■ **PROBLEM**
Go to the line containing "Task: Click gear" below; retype it and all following lines exactly, and leave out the pictures.

Stored data:
=== Begin Enclosure ===

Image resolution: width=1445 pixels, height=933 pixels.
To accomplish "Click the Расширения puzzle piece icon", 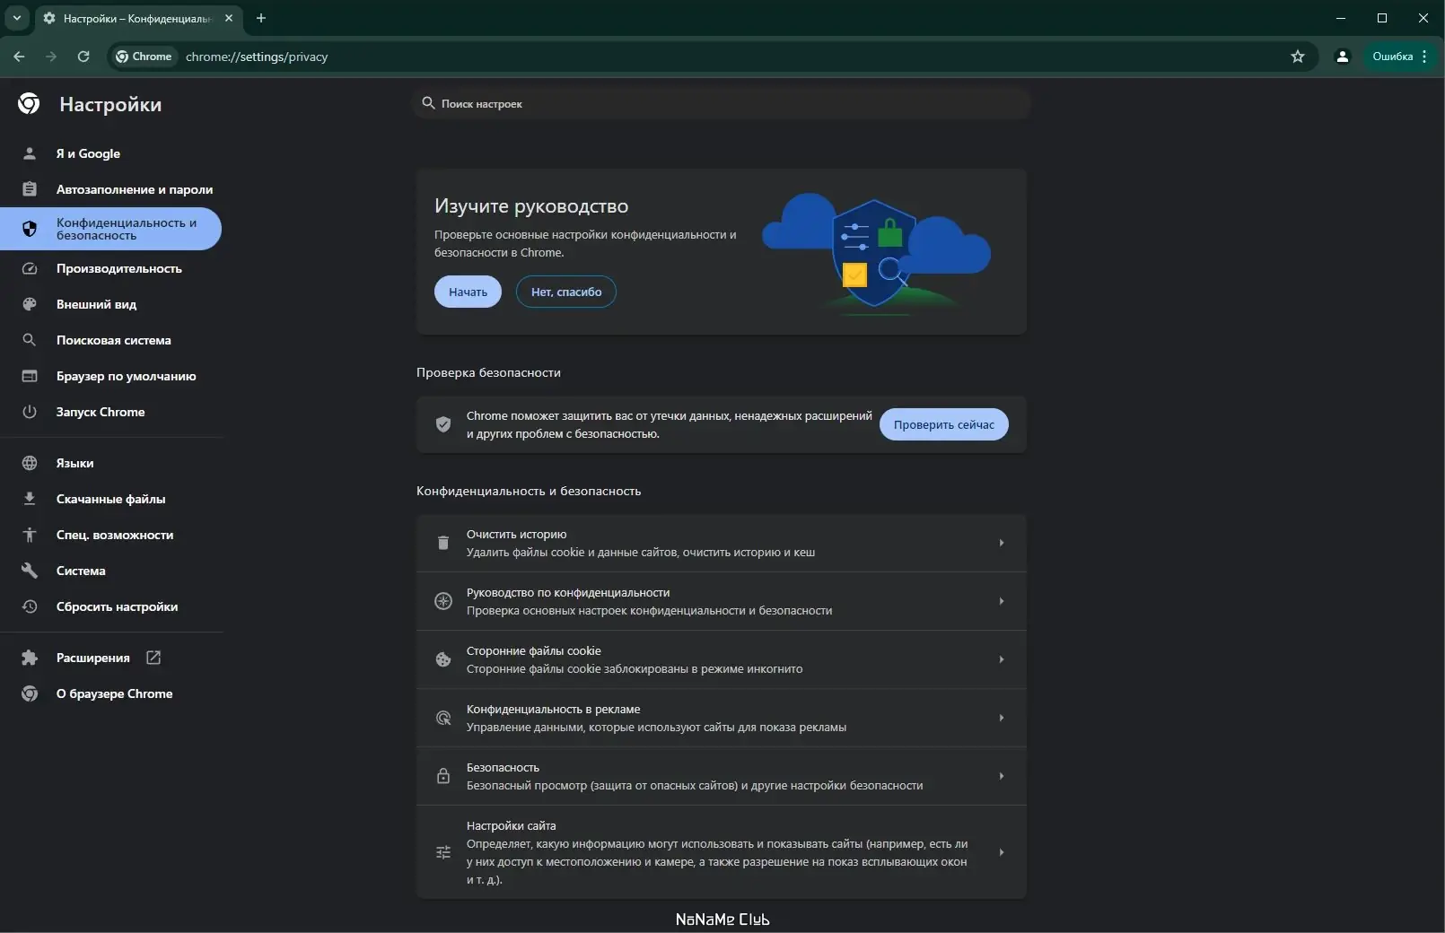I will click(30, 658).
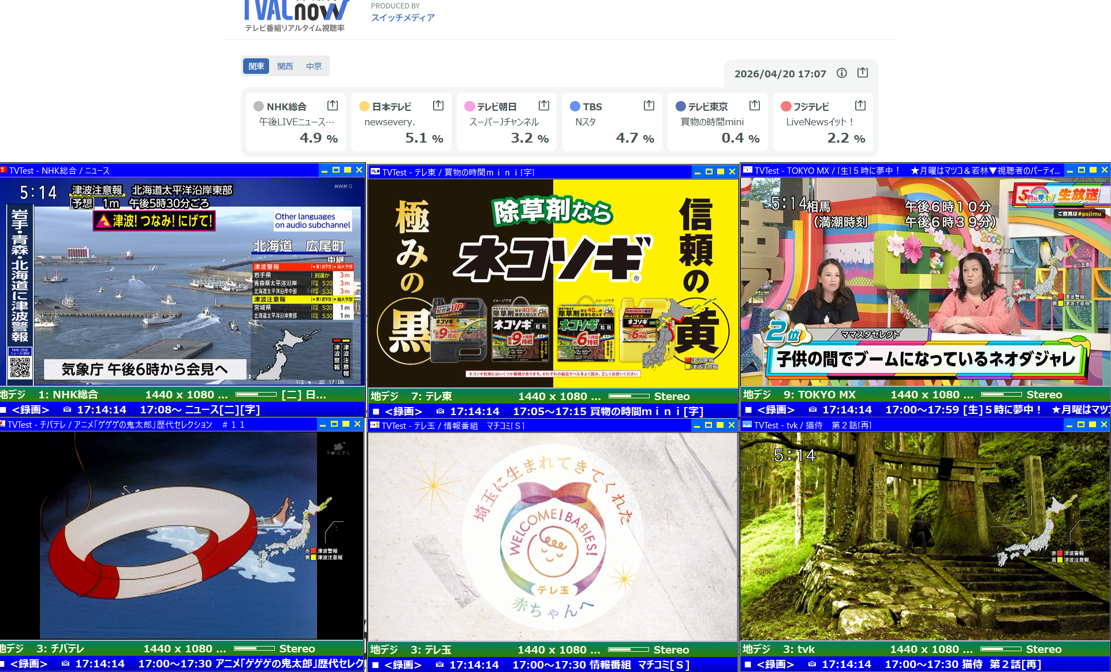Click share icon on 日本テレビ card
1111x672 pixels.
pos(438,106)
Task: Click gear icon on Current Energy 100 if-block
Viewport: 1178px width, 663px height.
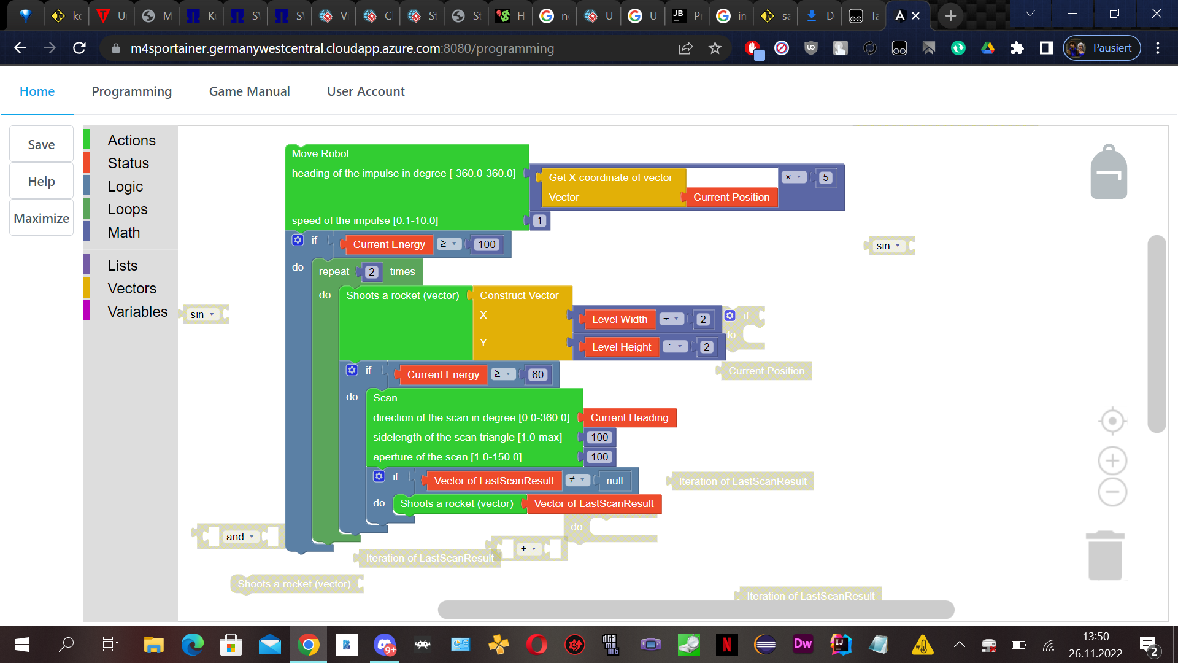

=== End Enclosure ===

■ **SOLUTION FOR THIS PROBLEM**
Task: Click gear icon on Current Energy 100 if-block
Viewport: 1178px width, 663px height.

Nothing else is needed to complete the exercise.